Las Vegas Sun

April 19, 2024

Court orders common ground on Yucca documents

WASHINGTON-- An administrative court wants the lawyers for Nevada and the Energy Department to find common ground regarding the handling of millions of Yucca Mountain project documents destined for a federal database.

Lawyers for the state expected to have to raise numerous complaints about documents the department marked as "privileged" information that may not deserve the distinction, which would drag out an already delayed process even longer.

But on Tuesday, the Atomic Safety and Licensing Board, a board within the Nuclear Regulatory Commission, said it needs to set specific criteria for marking documents privileged to avoid "hundreds, if not thousands" of disputes.

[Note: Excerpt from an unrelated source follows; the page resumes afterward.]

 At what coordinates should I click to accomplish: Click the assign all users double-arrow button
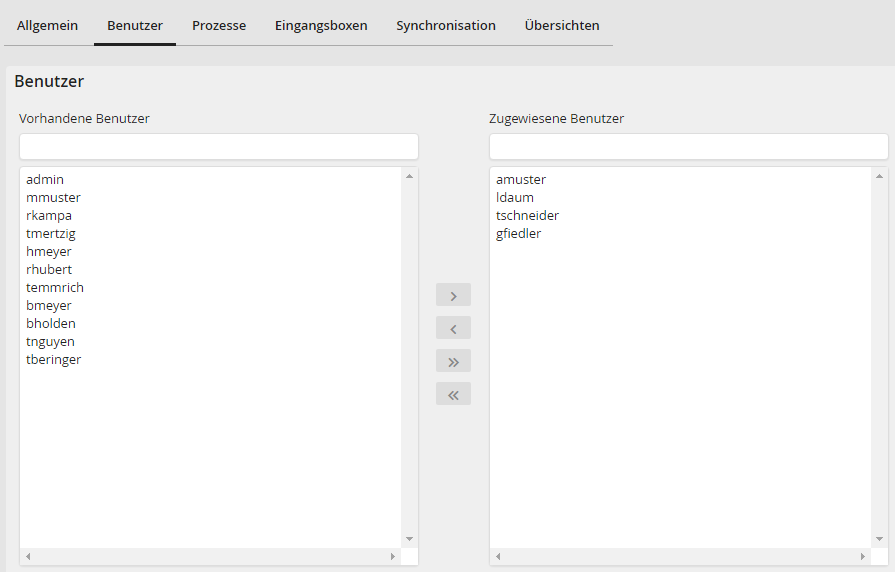(453, 361)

"Mindful of the enormous task that looms before us, it is incumbent on this board to develop procedures to manage and to resolve efficiently a very large number of privilege disputes," the board's decision notes.

The board gave Nevada, the department and the commission 40 days to submit an agreed upon procedure for handling the documents.

Last year, the board rejected the department's first attempt to finalize its documents based on objections raised by the state. The database, known as the License Support Network, is supposed to contain all documents related to work on the application, from lengthy technical documents to e-mails between department employees. The commission cannot start work on the project's license application, once submitted by the department, until six months after the documents are finalized.

As an example of the many problems, Nevada's lawyer Joe Egan cited the database's classification of 2,200 documents on Alloy 22 as privileged information. Alloy 22 is the metal to be used to make the storage containers for the nuclear waste. There was no indication as to why users could not see those documents about Alloy 22, Egan complained.

Egan and the state's other lawyers also have complained that the department has refused to provide them with a copy of the software the department uses to sort through its documents.